Только одно мы знаем о своей жизни наверняка: только то, что однажды ей придет конец. Было бы крайне неразумно ожидать смерти и не попытаться хотя бы обдумать слова Иисуса Христа о нашей судьбе по ту сторону последней черты. Не отворачивайся от Господа, не спеши отмести в сторону те простые истины, которые перевернули жизнь Аьюиса и могут перевернуть твою. Ты любишь говорить о либеральных ценностях, открытости чужому мнению, широте взглядов. Так покажи широту своих взглядов, прислушайся к тому, что говорит Христос, пока еще не стало слишком поздно.
Я каждый день молюсь за тебя, Джейк, уже много лет. Надеюсь, это признание не вызовет у тебя неприятных чувств. Я так хотел бы, чтобы наша дружба продолжалась и в мире ином. Если мне суждено покинуть этот мир прежде тебя, как радостно мне будет ожидать тебя у врат Царствия небесного, и как велик будет мой восторг, когда я вновь смогу обнять тебя!
У меня много недостатков, но умоляю, не приписывай вину за мое неадекватное поведение или мои обидные слова Богу, в Которого я верю. Мне не хотелось бы оказаться препятствием на пути к Господу для тебя или Дока. Помни, что я всегда, во всем готов помочь тебе. Обещаю, я сделаю все, что в моих силах, чтобы поддержать тебя. Мы друзья, и это не пустые слова.
Ниже стояла размашистая подпись Криса, первая буква имени — отдельно от остальных, почти печатная, две средние буквы слитно, неразборчиво, а последняя «с» — с длинным хвостом, словно подводит черту под всем посланием.
Мне не хватает тебя, Крис.
Минут пятнадцать Джейк сидел, погрузившись в воспоминания, его мысли блуждали среди вопросов и конфликтов. Очнувшись, он обнаружил, что все еще держит письмо Криса в руках, причем настолько крепко, что оно все помялось. Джейк бережно разгладил письмо и положил обратно в конверт, потом встал и прошел мимо спящего на коврике Чемпи на кухню — за кофе. Налив себе неполную кружку ароматного напитка, Джейк щедро добавил туда ванильных сливок. В кофейнике оставалось еще много черной жидкости, и Джейк собирался не только выпить ее всю, но и заварить себе вторую партию — с ореховым наполнителем. Хорошо, что придумали кофе без кофеина. Можно пить на ночь и не беспокоиться о том, что завтра рано вставать. Аккуратно донеся кофе до кресла, Джейк поставил кружку на столик и взял книгу. Он открыл пятьдесят пятую страницу и начал читать:
Здесь я пытаюсь предостеречь читателя от опрометчивых суждений типа: «Не спорю, Иисус Христос был великим учителем и оставил после себя замечательные нравственные нормы, но я не готов признать, что Он — Бог». Так никогда нельзя говорить! Человек, обыкновенный человек, который говорил бы о себе, как Иисус, не мог быть великим учителем нравственности. Он мог быть или безумцем — на том же уровне, как человек, считающий себя вареным яйцом; или самим диаволом, посланником ада. Выбирайте сами! Этот Человек был и есть Сын Божий, а если нет — то он или сумасшедший или кто-то и того хуже. Так заприте же его в лечебницу как умалишенного; прокляните, убейте его как беса; или же падите к ногам Его и назовите Господом и Богом — только не надо носиться с этими высокомерными глупостями насчет великого учителя. Он не оставил нам такого варианта. У Него не было таких намерений.

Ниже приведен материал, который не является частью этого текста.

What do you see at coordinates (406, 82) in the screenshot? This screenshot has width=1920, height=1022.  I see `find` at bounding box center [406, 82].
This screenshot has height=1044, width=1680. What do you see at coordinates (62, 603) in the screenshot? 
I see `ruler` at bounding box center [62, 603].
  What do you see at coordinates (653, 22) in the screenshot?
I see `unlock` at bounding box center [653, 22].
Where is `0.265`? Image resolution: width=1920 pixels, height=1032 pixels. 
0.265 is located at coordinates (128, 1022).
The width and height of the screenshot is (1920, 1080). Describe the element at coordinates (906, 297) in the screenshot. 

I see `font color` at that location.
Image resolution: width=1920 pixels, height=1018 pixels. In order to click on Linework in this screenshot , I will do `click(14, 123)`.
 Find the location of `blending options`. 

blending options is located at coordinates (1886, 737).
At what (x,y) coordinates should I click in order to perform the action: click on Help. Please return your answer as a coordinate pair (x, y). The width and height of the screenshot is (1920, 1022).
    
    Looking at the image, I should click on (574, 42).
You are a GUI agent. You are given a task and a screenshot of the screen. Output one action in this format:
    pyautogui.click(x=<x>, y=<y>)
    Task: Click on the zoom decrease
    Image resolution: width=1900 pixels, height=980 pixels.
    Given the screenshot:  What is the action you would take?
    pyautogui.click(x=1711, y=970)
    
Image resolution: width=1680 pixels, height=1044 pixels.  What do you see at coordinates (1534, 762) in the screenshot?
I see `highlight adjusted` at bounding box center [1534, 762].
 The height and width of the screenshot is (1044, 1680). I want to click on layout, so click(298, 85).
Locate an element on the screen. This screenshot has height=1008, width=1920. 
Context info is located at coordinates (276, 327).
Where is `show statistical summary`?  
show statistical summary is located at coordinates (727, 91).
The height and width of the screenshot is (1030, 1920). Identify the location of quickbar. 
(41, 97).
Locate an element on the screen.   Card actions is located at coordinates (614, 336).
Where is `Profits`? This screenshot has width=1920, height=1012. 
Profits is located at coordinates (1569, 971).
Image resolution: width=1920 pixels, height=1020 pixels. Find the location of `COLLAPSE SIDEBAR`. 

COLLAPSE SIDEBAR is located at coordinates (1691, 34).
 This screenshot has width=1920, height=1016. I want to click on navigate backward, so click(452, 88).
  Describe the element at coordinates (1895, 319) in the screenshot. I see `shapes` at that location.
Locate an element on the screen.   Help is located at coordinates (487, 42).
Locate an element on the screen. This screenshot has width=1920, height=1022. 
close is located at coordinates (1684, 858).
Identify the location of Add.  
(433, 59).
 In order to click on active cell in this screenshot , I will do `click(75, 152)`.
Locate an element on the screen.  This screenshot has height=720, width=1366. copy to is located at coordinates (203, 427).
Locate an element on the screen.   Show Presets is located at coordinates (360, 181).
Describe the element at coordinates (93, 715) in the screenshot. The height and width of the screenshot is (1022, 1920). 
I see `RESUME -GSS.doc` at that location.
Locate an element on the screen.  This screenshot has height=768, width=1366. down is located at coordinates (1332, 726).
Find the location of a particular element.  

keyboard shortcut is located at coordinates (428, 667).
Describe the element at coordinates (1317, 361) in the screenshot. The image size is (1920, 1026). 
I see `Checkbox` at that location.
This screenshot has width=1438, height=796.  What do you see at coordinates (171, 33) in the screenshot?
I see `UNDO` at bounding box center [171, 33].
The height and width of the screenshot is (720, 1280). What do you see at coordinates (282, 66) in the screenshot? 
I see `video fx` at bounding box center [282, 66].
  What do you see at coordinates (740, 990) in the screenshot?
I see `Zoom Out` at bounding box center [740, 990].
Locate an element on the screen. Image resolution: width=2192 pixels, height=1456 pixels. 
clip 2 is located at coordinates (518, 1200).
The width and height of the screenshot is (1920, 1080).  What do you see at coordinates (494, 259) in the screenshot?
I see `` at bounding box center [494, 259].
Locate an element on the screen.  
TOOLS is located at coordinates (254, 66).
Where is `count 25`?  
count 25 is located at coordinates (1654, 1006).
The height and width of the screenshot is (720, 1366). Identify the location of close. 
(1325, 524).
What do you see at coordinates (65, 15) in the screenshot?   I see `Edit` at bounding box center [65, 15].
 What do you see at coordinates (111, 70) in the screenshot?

Джейк отложил книгу и на какое-то время погрузился в свои мысли. Потом он посмотрел на столик, где, прижавшись друг к другу, ютились кружка с остывшим кофе и раскрытая книга. Из них он выбрал книгу, закрыл пятьдесят пятую страницу, открыл самое начало и начал жадно читать. Ему казалось, что он читает длинное письмо от любимого друга.
— Ты так многому научил меня, Зиор. Здесь так прекрасно, намного прекраснее, чем я мог даже мечтать. Нет ничего чудеснее, чем сидеть у ног Господа и внимать словам Его, но среди всех остальных обитателей Царствия небесного ты — мой лучший друг. Я так счастлив, что мы можем, наконец-то, говорить не через завесу ощущений, а как добрые собеседники.
— Я лишь ничтожная часть твоей жизни в раю, да и пробыл ты тут совсем недолго. Впереди тебя ждут еще более радостные открытия и захватывающие приключения. — Лицо ангела излучало тепло, на земле свойственное разве что маленьким детям, чья любовь еще не знает оговорок. — В то же время мне приятно, что ты считаешь, что моя роль — одна из главных.